Ich denke, wir müssen uns vom Wissensbegriff lösen. Der erste Schritt in diese Richtung wurde in der Didaktik mit dem Kompetenzbegriff gemacht, aber die Ablösung geht noch weiter (zugleich entfernt sie sich dann weniger weit vom Wissen als es beim dualistisch angelegten Kompetenzbegriff der Fall ist).
Lernprozesse in einer Kultur der Digitalität sollten auf Verstehen ausgerichtet sein. Verstehen als Begriff in der Tradition der Hermeneutik. Lebenswelt statt Wirklichkeit. Sowohl Wissen als auch Kompetenz sind darin enthalten.
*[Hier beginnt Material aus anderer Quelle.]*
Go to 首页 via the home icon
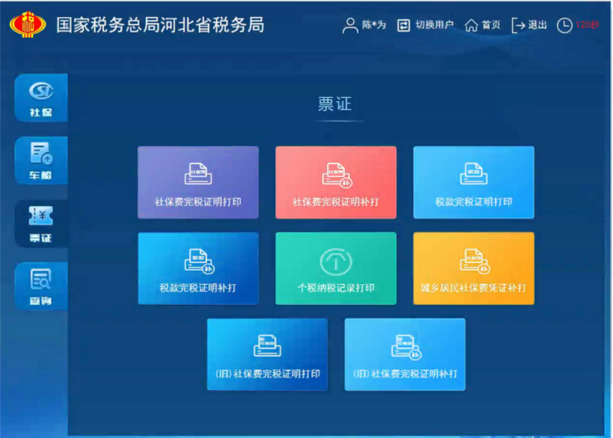The height and width of the screenshot is (438, 613). click(472, 25)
Verstehen ist immer prozessual, nie abgeschlossen, nur im Dialog feststellbar (und daher auch nur so prüfbar). Das traditionelle Ringen von Schüler:innen "Ich verstehe das nicht" ist darin genauso aufgehoben wie der lehrseitige Wunsch nach einem nicht bloß oberflächlichen, simulierten Verständnis einer Sache.
Wissen selbst ist ein Begriff, der sich mit der wissenschaftstheoretischen Infragestellung von Tatsachen seit langer Zeit explizit aufgelöst hat. Während der Relativismus an Stellen, wo er nicht angebracht ist, Erfolge feiert (etwa bei der Infragestellung wissenschaftlicher Argumente, ohne bessere dagegenzusetzen), wird andernorts und besonders im schulischen Kontext diese Entwicklung zu wenig integriert.
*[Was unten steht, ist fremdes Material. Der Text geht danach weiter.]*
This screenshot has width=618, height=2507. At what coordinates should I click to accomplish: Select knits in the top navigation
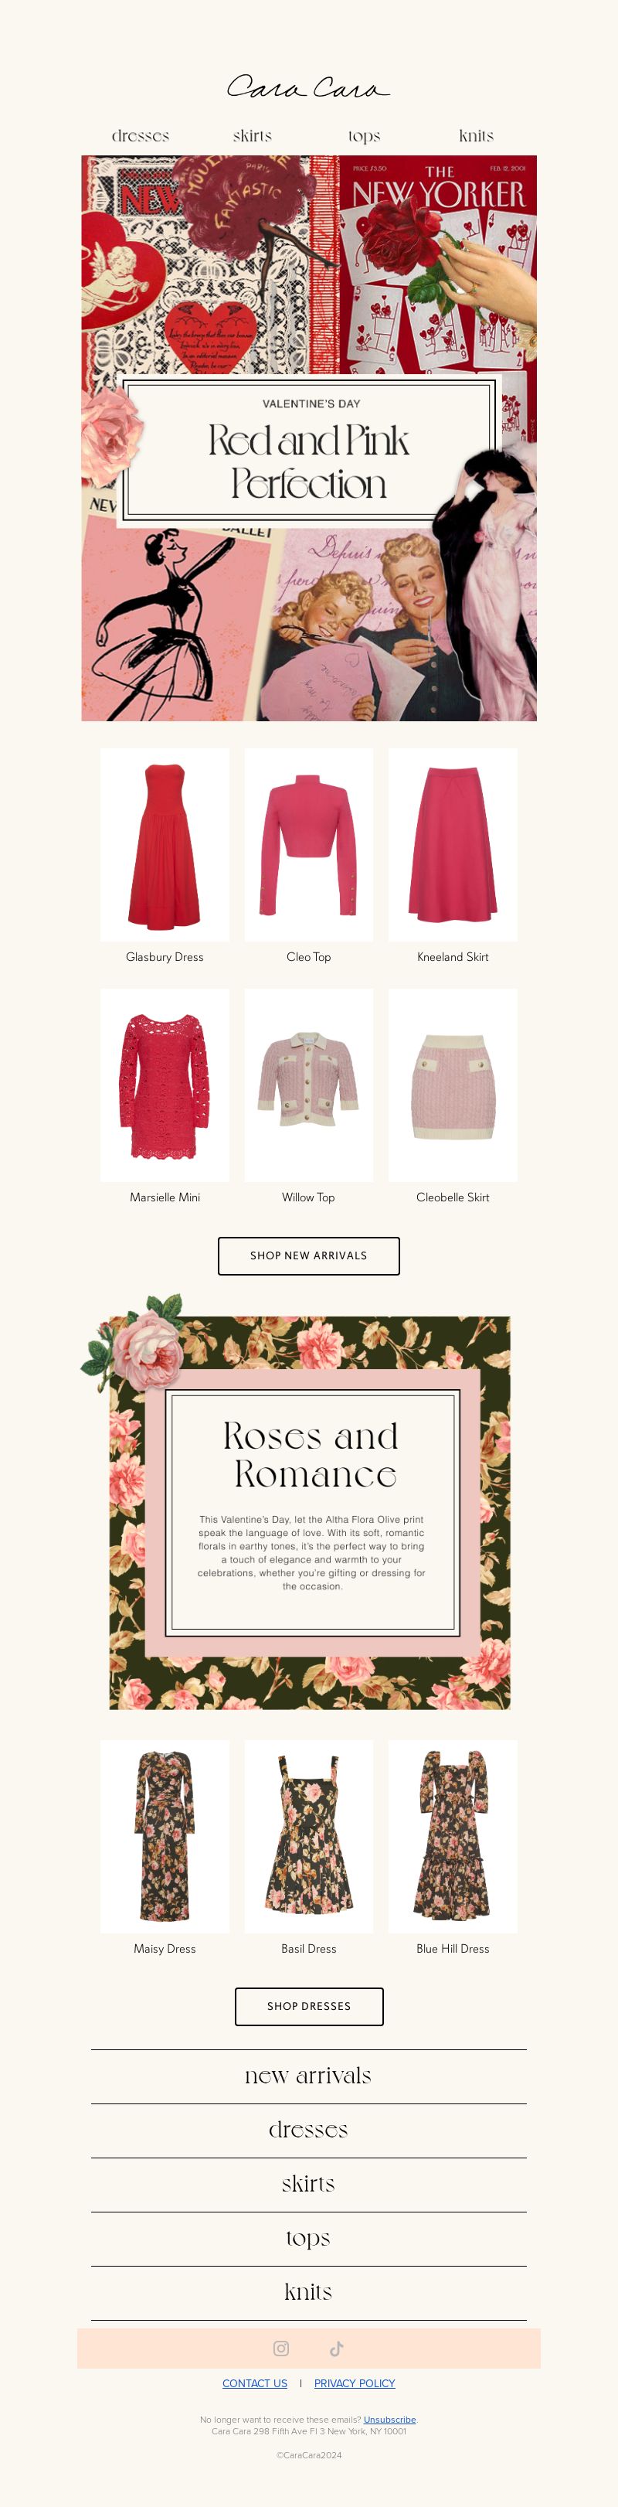point(476,135)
Statt von Wissensarbeit also besser von Verstehensprozessen sprechen (mit dem Begriff der Arbeit habe ich wegen seiner mechanistischen Assoziationen auch Vorbehalte, daher nicht Verstehensarbeit). Sachverhalte selbst als Perspektivierungen mit lebensweltlicher Funktion denken. Nicht das Wissen hat sich verändert, wir haben heute kein verändertes Wissen, sondern wir sollten damit aufhören, überhaupt in einem Wissensbegriff zu denken, der von den lebensweltlichen Verstehensbedürfnissen abstrahiert.
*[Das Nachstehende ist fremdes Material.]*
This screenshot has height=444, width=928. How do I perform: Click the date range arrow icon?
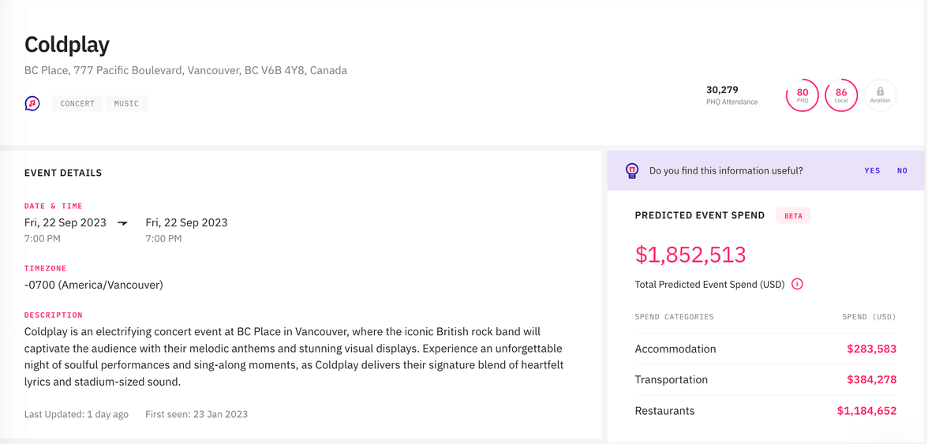[123, 223]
Neben Hermeneutik steckt darin viel Pragmatismus (Peirce, Dewey, James): Wissen ist das, was mir persönlich nützt: nicht nur im eingeschränkten Sinne des praktischen Nutzens, sondern auch in dem Sinne, dass es mir den Zugang zu einem Aspekt des Lebens aufschließt. Nutzloses Wissen könnte dann gar nicht "mein" Wissen sein, sondern bloß das Wissen anderer, weil ich mit Hilfe solchen Wissen nichts aus meiner Lebenswelt besser verstehen kann.